Stated exercise - Count the lines below that contain the string "height" and reply with only that number.

[Records for locating described items]
#####

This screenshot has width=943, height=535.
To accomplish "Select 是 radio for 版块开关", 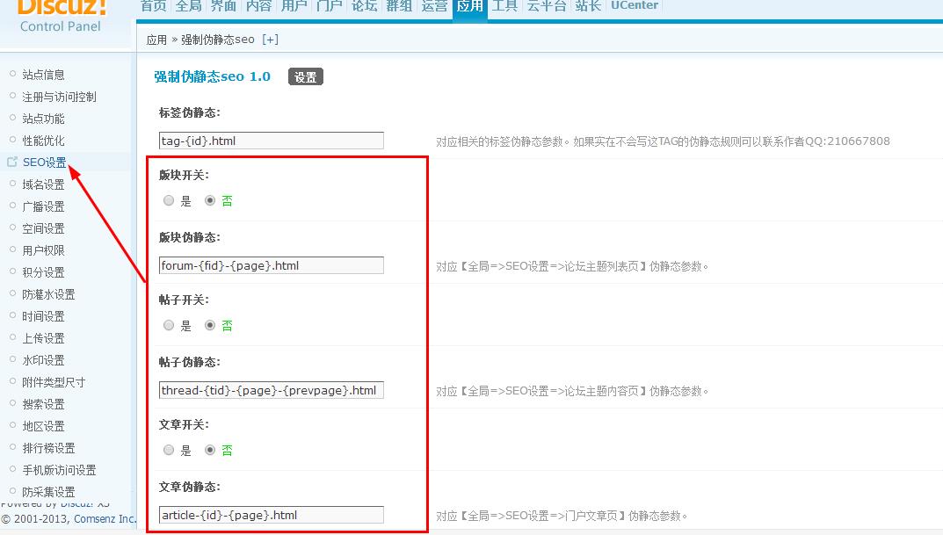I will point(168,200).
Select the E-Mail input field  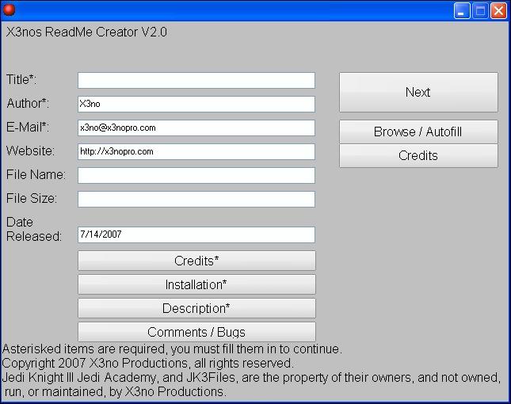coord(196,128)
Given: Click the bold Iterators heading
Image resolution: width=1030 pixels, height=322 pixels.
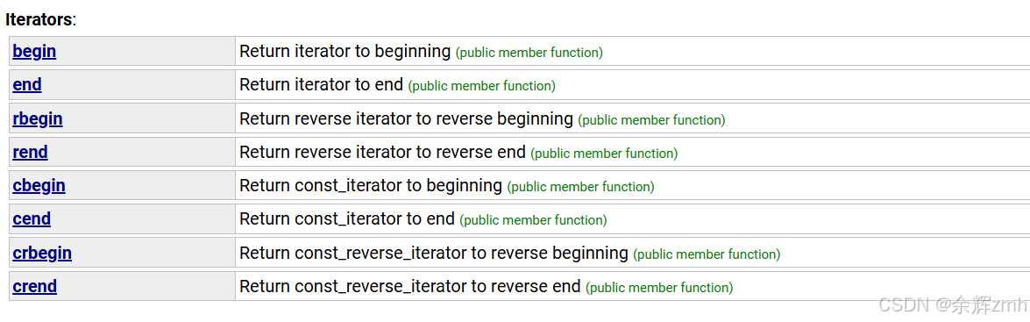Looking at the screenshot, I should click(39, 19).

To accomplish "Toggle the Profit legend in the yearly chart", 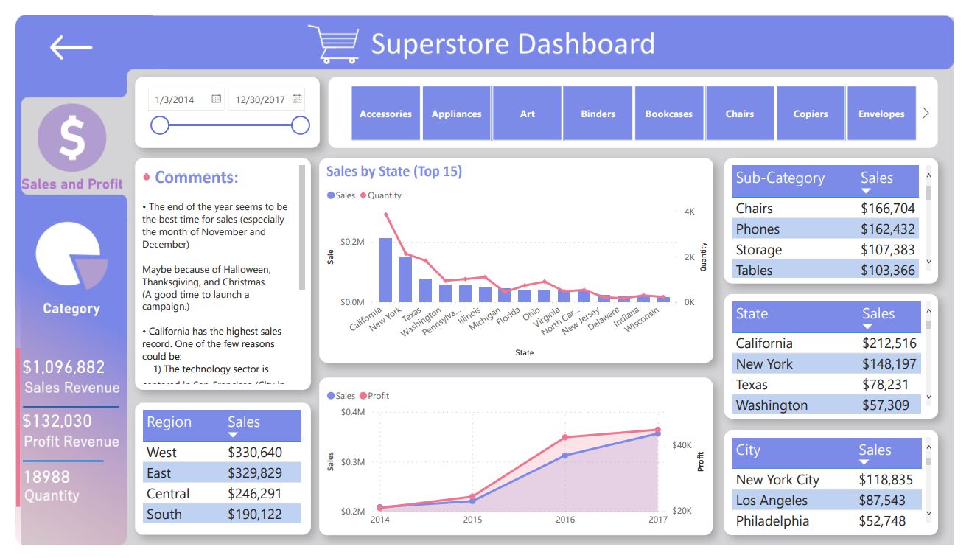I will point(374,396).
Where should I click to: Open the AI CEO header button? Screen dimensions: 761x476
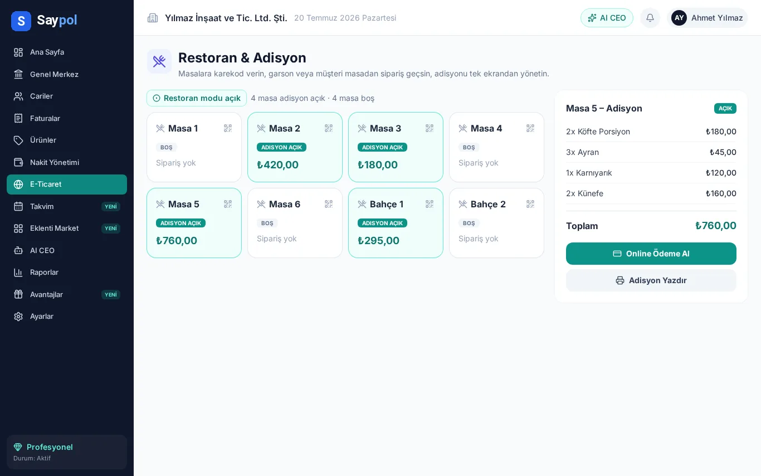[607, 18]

#####

Correct response - 2